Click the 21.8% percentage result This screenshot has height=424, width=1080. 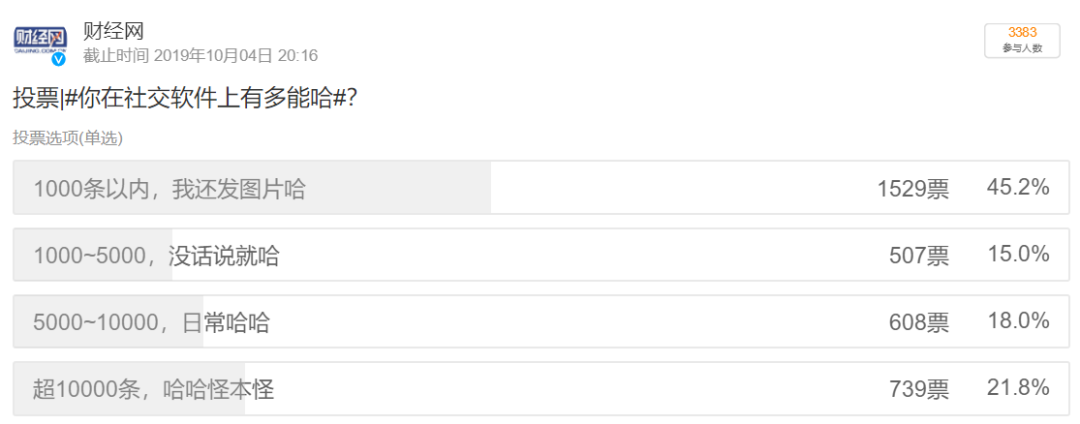(x=1018, y=388)
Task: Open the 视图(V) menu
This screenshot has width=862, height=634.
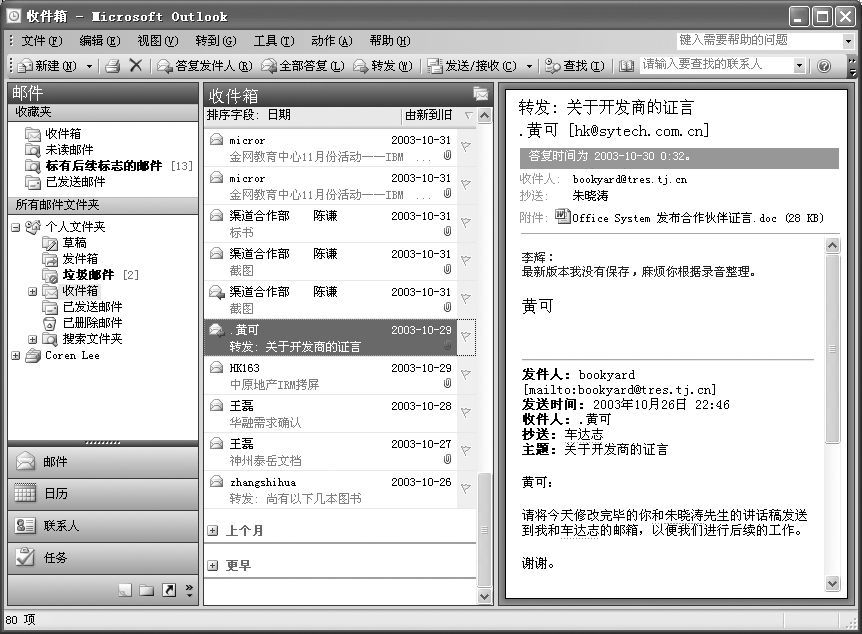Action: pyautogui.click(x=157, y=41)
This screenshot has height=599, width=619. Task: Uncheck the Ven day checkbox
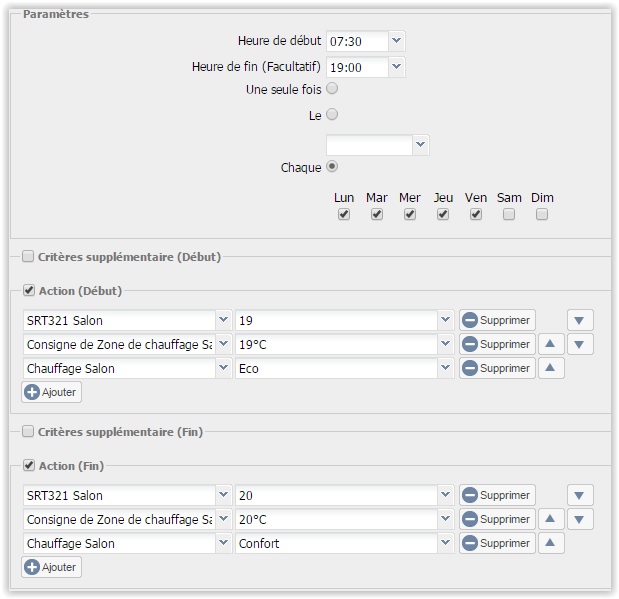click(x=476, y=214)
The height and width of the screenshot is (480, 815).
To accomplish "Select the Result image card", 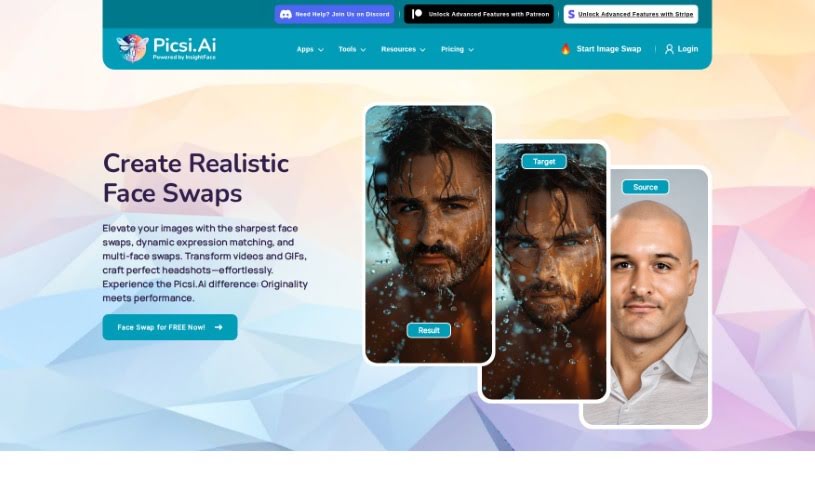I will point(429,234).
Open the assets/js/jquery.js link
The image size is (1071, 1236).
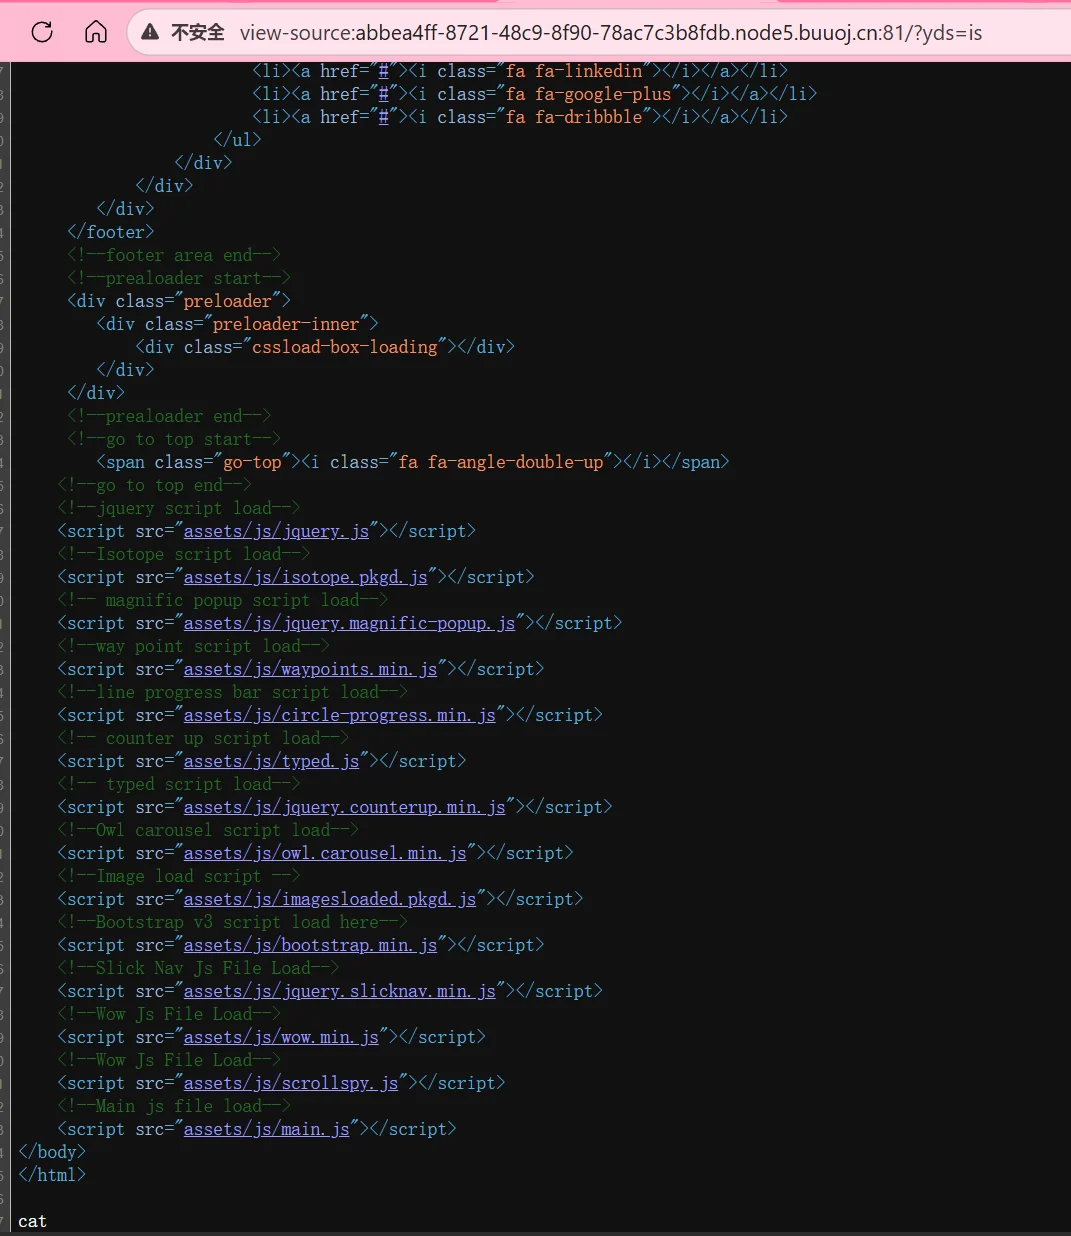coord(276,531)
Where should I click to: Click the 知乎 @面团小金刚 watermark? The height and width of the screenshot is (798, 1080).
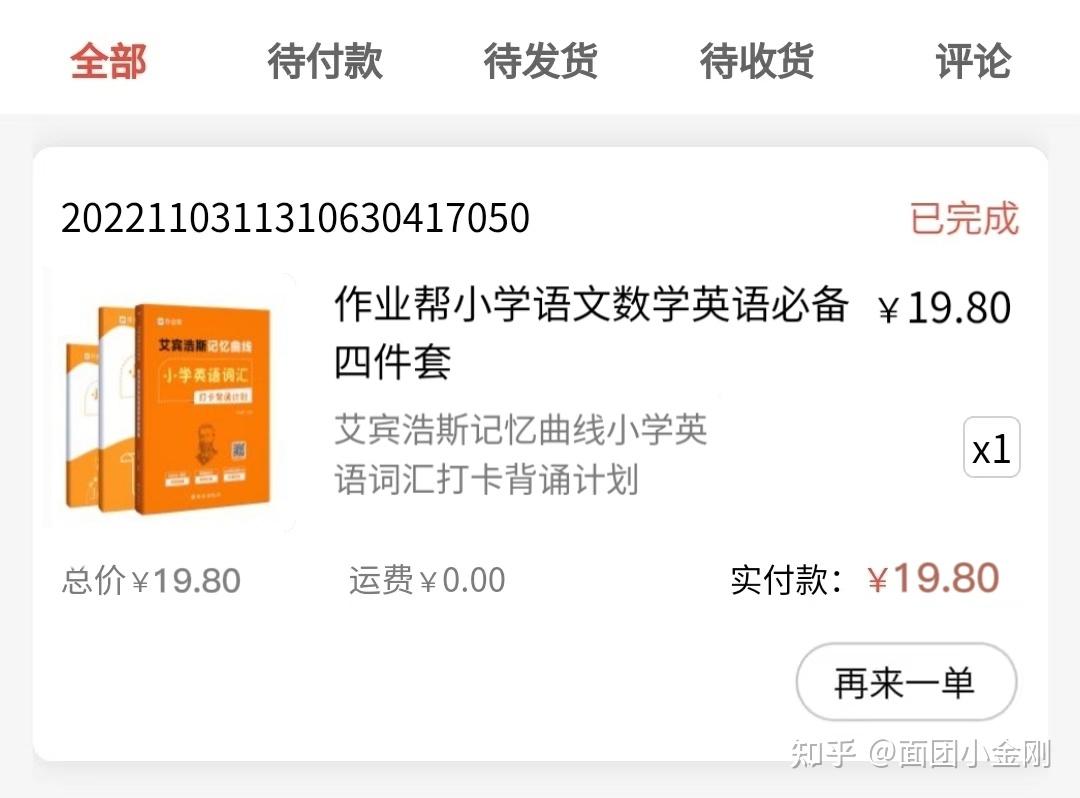tap(920, 753)
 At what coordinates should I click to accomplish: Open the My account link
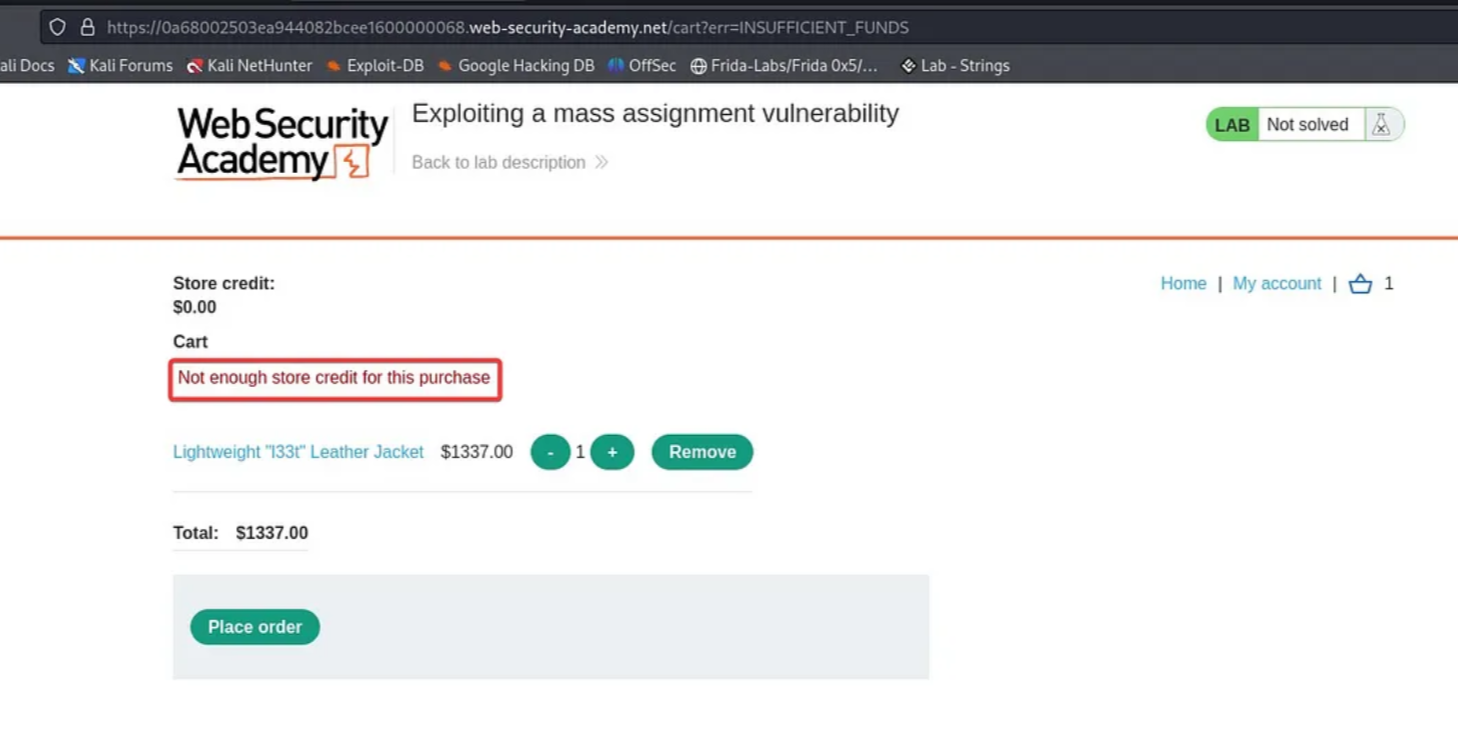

What you should do >> Could you copy out every line in the material above that contains the string "Open"?

Solution to this problem >>
Task: Open the 视图(V) menu
Open the assets/js/jquery.js link
 At what coordinates should I click to accomplish: Open the My account link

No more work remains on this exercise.